TASK TO COMPLETE:
Your answer must be an exact repeat of the lines from the one containing "1081x1120 pixels. At" through the last line of the records, both included, with no pictures.
*** RECORDS Section Begins ***
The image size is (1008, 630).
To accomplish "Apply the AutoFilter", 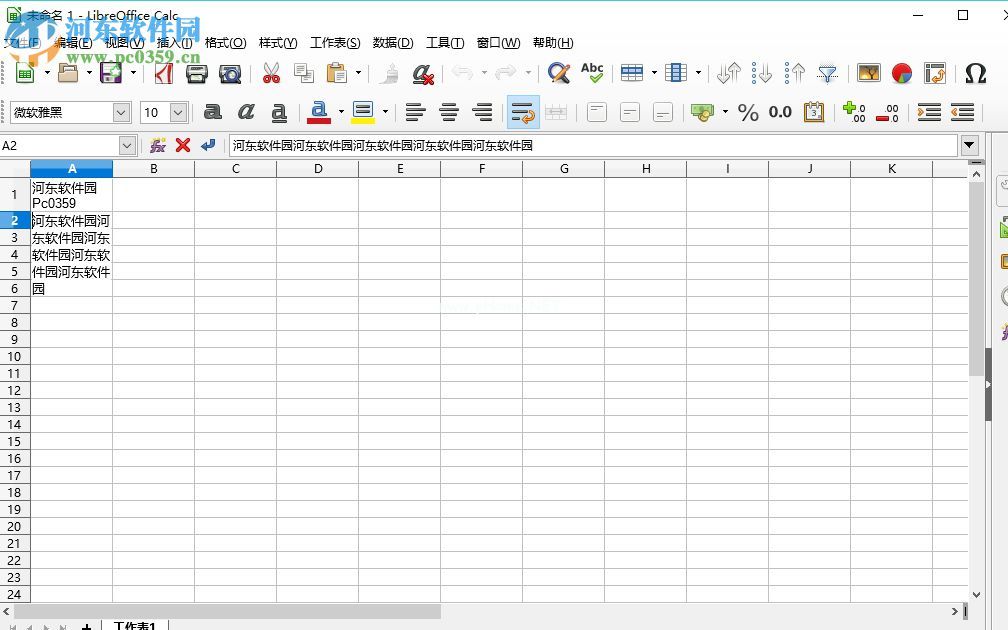I will click(829, 73).
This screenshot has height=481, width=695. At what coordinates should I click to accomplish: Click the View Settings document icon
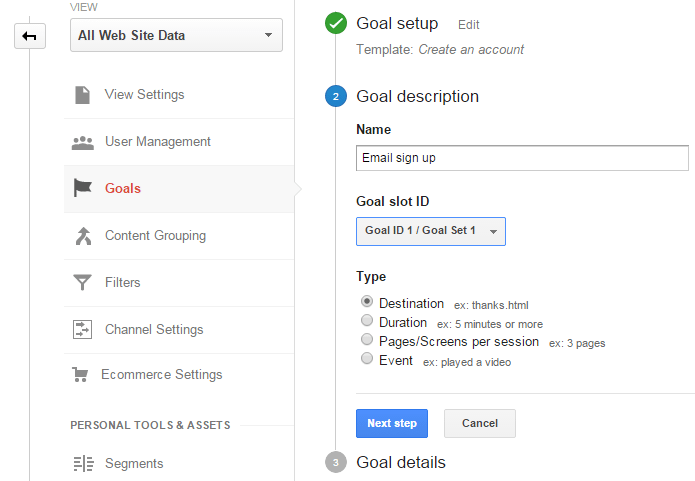click(82, 95)
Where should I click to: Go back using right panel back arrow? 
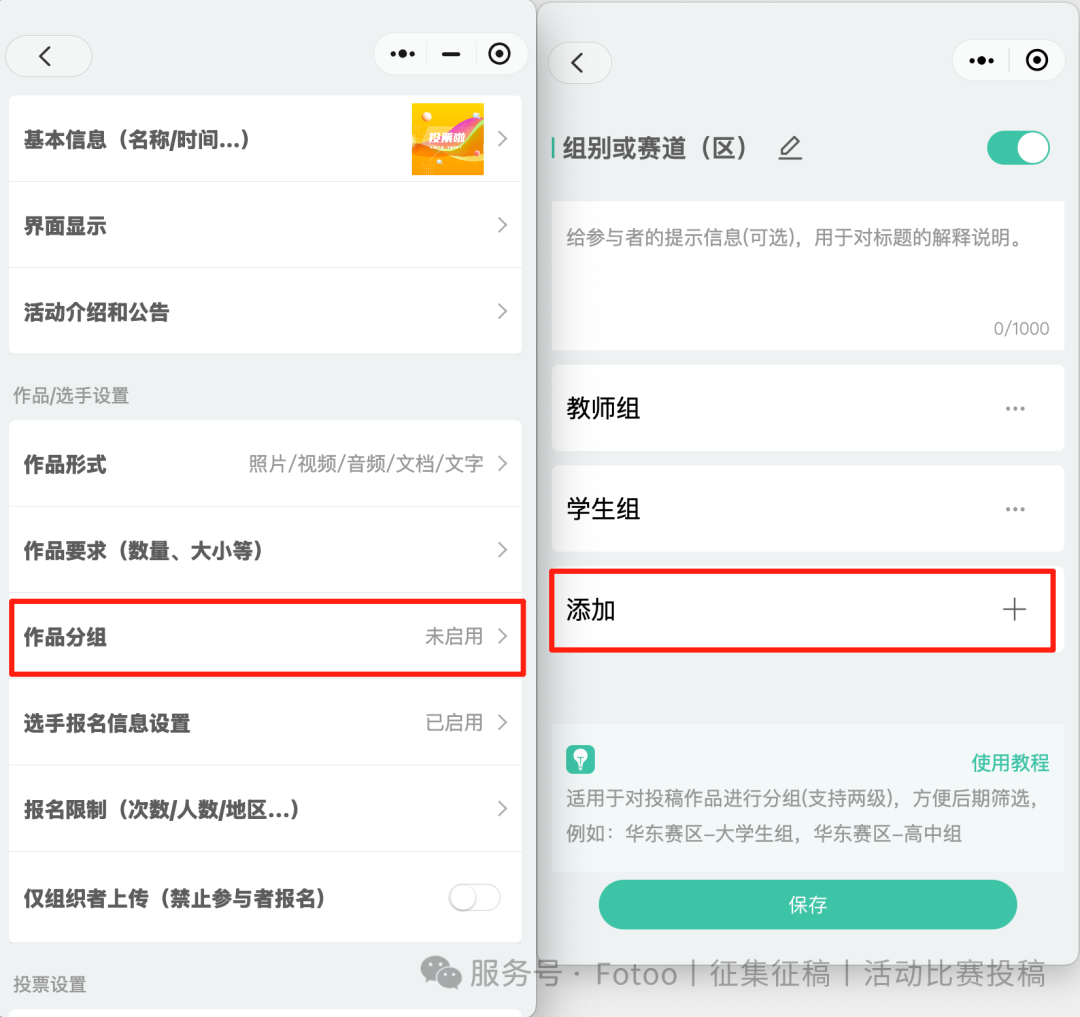(579, 63)
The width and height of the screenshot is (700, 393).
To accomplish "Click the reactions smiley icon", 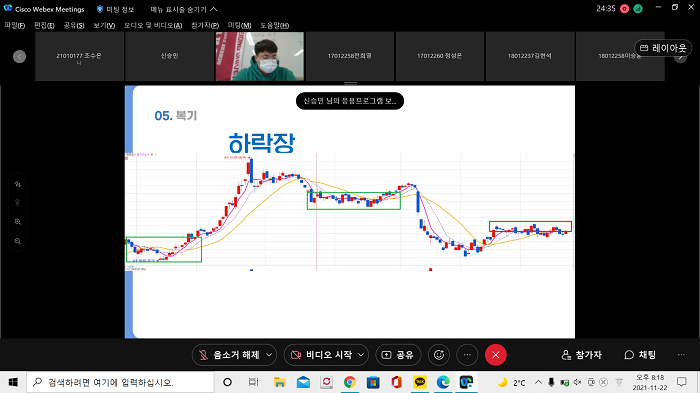I will point(439,355).
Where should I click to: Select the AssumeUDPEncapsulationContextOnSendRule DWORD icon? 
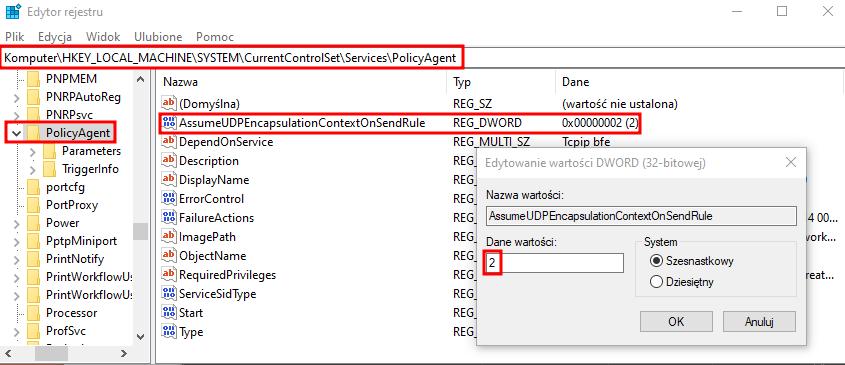pyautogui.click(x=169, y=123)
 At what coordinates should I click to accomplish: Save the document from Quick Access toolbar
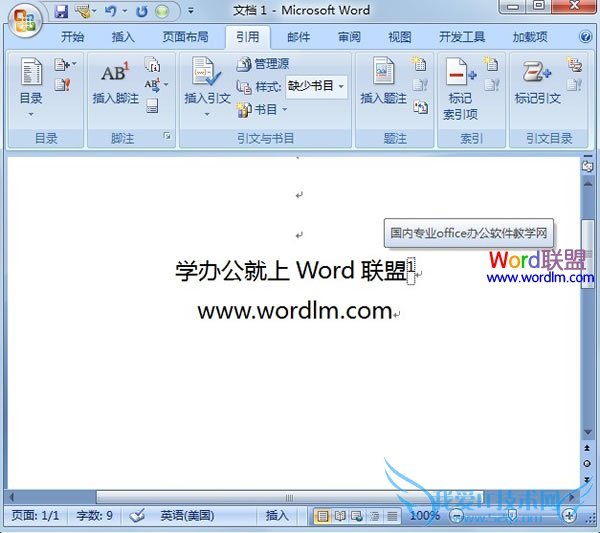click(61, 12)
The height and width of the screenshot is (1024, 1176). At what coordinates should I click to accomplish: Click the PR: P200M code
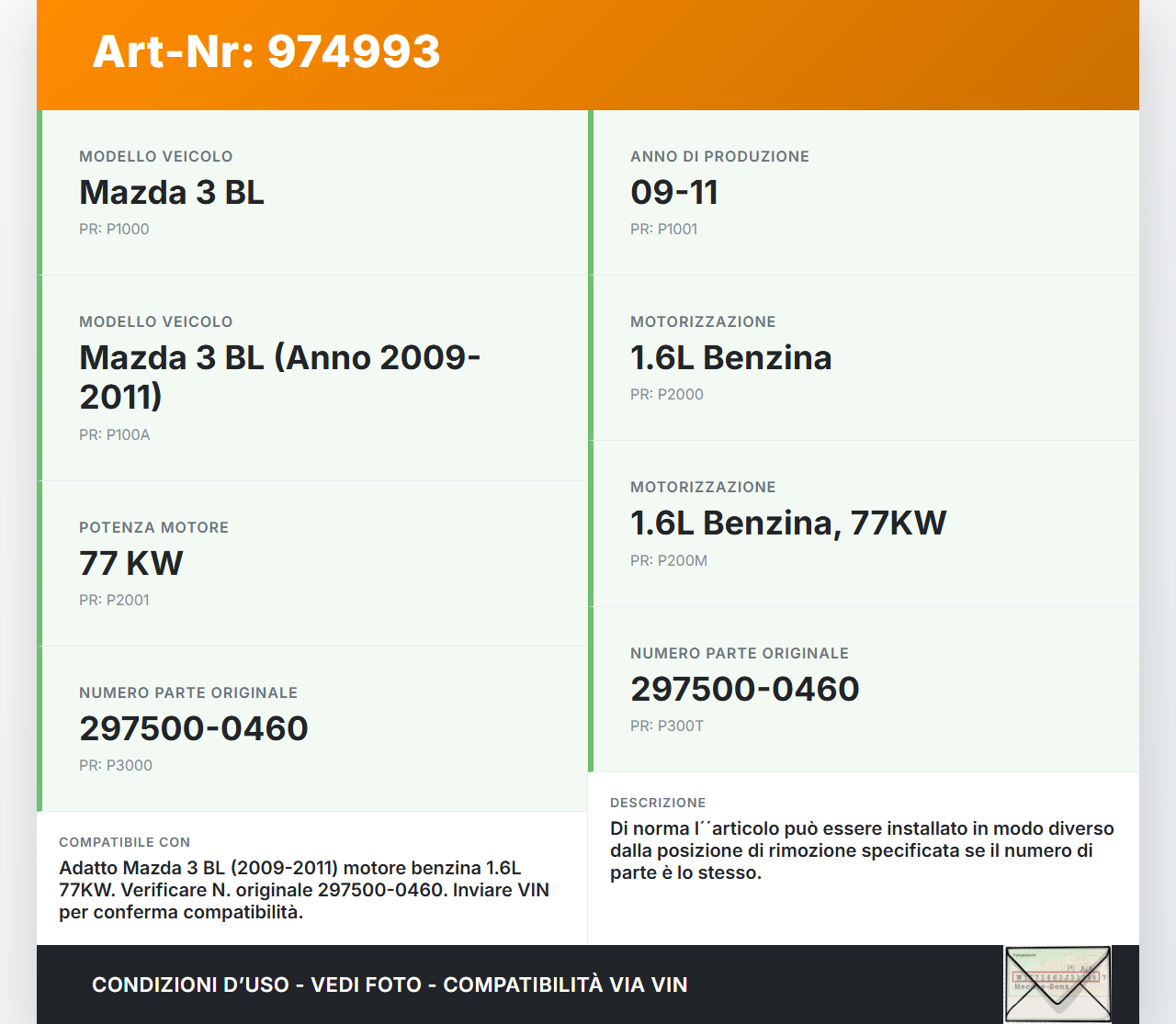coord(669,560)
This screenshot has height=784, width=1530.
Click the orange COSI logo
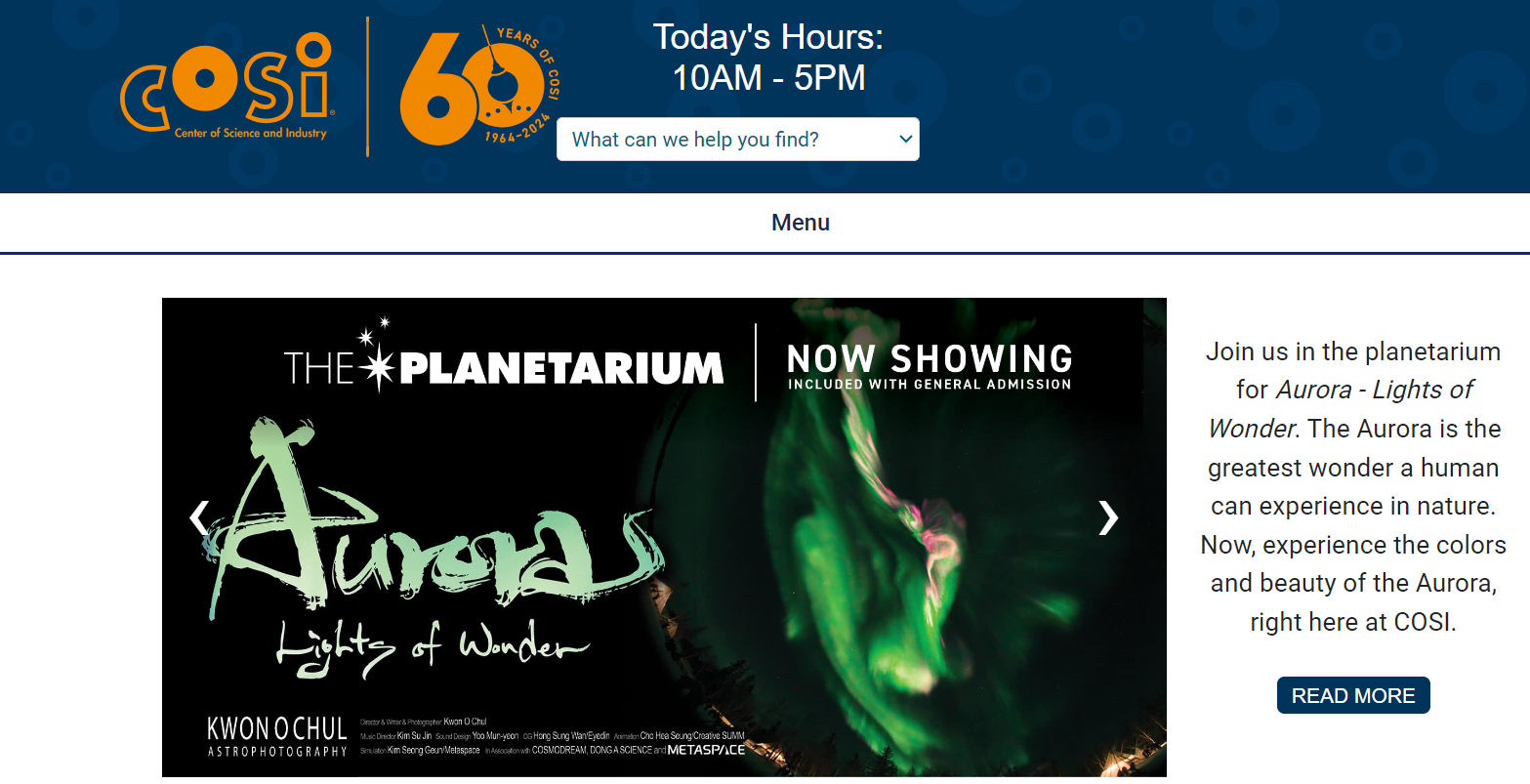[x=227, y=87]
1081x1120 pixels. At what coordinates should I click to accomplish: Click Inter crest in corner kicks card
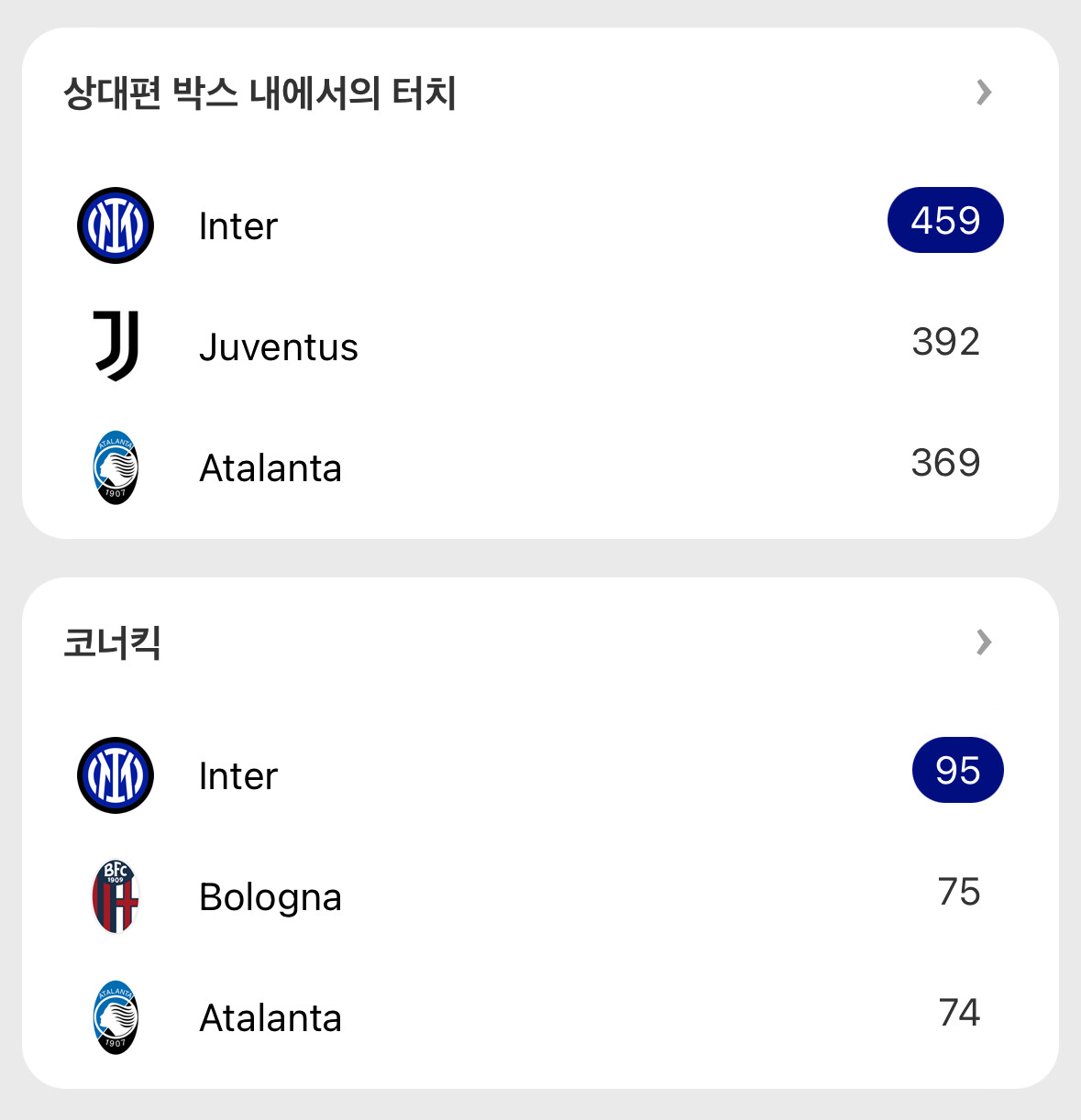point(116,775)
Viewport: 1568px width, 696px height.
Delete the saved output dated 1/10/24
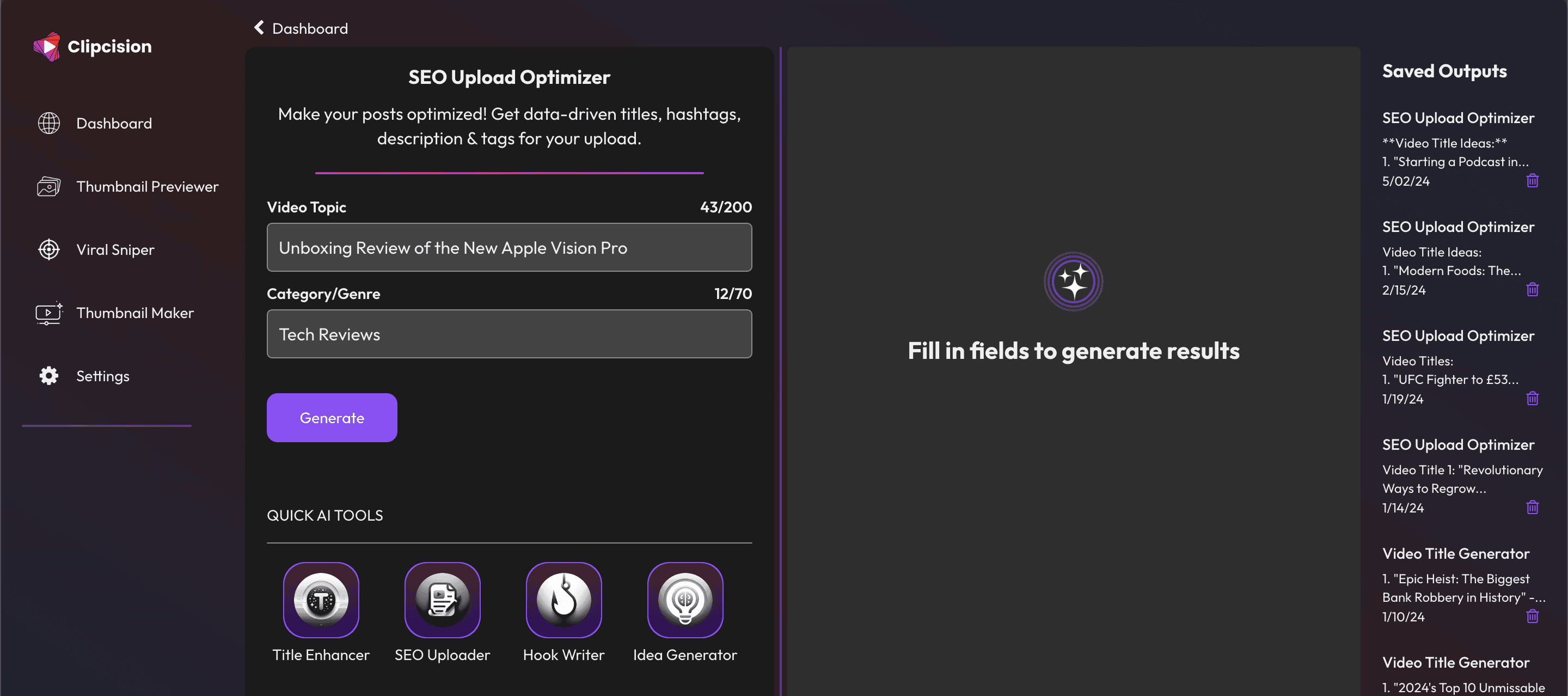1532,617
*** RECORDS Section Ends ***
OUTPUT:
1081x1120 pixels. At what coordinates should I click to accomplish: Click Inter crest in corner kicks card
point(116,775)
Viewport: 1568px width, 696px height.
Delete the saved output dated 1/10/24
1532,617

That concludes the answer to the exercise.